TEXT SECTION

# Critical points of analytic function (exercise from Gamelin)

The following is an exercise from Gamelin VIII.5.4

Suppose that $f(z)$ is analytic at $z_0$. Show that if the set of $z$ such that $\text{Re } f(z) = \text{Re } f(z_0)$ consists of just one curve passing through $z_0$, then $f'(z_0) \ne 0$. Show also that if the set of $z$ such that $|f(z)| = |f(z_0)|$ consists of just one curve passing through $z_0$, then $f'(z_0) \ne 0$.

I would like to apply the following Theorem:

let $f(z)$ be analytic at $z_0$. Suppose $z_0$ is a critical point of order $m-1$ for $f(z)$ with critical value $f(z_0) = w_0$. Let $\rho > 0$ satisfy $f(z) \ne w_0$ for $0 < |z-z_0| \le \rho$ and $\delta > 0$ satisfy $|f(z) - w_0| \ge \delta$ for $|z - z_0| = \rho$. Then for each $w$ such that $0 < |w - w_0| < \delta$, the equation $f(z) = w$ has exactly $m$ distinct solutions $z_1 (w) , \dots, z_m(w)$ in the disk of radius $\rho$ centered at $z_0$, which can be chosen to be analytic on a slit disk.

1. Suppose $z_0$ is a critical point of order $m-1$. I wish to show $m = 1$. The theorem says that for each value $w \ne f(z_0)$ in a neighborhood of $f(z_0)$, there are $m$ solutions to $f(z) = w$, where $z\ne z_0$ is in a neighborhood of $z_0$. I want to say at this point that taking the points $z$ closer to $z_0$, these will correspond to $m$ curves passing through $z_0$ and so by assumption, $m = 1$. Is this the right approach?

WRITTEN TASK A
Quote the stretch of the critical-points post from "1. Suppose $z_0$" through "the right approach?".
The critical-points post and the records have no connection to each other.

EXERCISE DATA
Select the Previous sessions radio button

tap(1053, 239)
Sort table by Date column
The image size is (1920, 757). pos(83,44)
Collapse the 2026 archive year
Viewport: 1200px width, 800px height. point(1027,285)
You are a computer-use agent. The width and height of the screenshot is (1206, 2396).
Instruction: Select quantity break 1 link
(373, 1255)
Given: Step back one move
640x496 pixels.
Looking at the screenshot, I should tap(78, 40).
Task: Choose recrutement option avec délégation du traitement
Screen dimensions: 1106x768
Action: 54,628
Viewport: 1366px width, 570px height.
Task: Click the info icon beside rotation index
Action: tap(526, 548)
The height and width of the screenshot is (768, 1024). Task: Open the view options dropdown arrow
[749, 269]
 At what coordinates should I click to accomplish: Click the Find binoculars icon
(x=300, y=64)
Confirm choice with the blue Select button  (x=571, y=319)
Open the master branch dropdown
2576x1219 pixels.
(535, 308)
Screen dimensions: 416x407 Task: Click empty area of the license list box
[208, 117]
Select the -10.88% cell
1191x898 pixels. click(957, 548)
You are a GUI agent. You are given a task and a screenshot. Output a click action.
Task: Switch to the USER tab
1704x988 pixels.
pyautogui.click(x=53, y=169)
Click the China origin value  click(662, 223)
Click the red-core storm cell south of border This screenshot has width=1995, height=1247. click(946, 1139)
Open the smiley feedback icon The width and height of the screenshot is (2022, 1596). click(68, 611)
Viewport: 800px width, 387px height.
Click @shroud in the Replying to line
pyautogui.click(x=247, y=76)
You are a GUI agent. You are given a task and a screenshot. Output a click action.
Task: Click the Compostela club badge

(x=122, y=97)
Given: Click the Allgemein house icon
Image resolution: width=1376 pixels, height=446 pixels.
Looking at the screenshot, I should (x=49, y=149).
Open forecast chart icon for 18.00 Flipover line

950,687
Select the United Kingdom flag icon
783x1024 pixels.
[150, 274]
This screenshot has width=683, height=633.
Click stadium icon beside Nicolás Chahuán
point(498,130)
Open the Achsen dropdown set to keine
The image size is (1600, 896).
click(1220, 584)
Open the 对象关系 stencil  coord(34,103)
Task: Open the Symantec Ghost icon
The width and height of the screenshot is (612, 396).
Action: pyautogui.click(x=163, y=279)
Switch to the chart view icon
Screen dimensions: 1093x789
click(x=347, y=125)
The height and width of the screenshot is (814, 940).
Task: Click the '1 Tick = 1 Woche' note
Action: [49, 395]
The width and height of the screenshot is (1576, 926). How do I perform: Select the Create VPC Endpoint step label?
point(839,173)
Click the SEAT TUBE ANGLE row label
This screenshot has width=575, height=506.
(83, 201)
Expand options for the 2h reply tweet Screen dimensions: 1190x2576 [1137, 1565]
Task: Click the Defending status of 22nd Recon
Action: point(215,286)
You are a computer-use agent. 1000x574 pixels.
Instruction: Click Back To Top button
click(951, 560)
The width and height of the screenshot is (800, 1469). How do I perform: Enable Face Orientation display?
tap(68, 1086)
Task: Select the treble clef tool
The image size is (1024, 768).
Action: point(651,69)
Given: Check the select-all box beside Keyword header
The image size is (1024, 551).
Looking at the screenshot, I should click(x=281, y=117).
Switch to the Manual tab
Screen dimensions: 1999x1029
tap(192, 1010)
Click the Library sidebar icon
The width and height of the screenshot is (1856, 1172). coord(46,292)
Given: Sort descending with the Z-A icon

WRITTEN TASK B
Lay out the records from their start through the line containing "Viewport: 1200px width, 800px" as a JSON list of strings, one string per line, with blank lines omitted.

ANSWER A
1. Suppose $z_0$ is a critical point of order $m-1$. I wish to show $m = 1$. The theorem says that for each value $w \ne f(z_0)$ in a neighborhood of $f(z_0)$, there are $m$ solutions to $f(z) = w$, where $z\ne z_0$ is in a neighborhood of $z_0$. I want to say at this point that taking the points $z$ closer to $z_0$, these will correspond to $m$ curves passing through $z_0$ and so by assumption, $m = 1$. Is this the right approach?

ANSWER B
[
  "Select the Previous sessions radio button",
  "tap(1053, 239)",
  "Sort table by Date column",
  "The image size is (1920, 757). pos(83,44)",
  "Collapse the 2026 archive year",
  "Viewport: 1200px width, 800px height. point(1027,285)"
]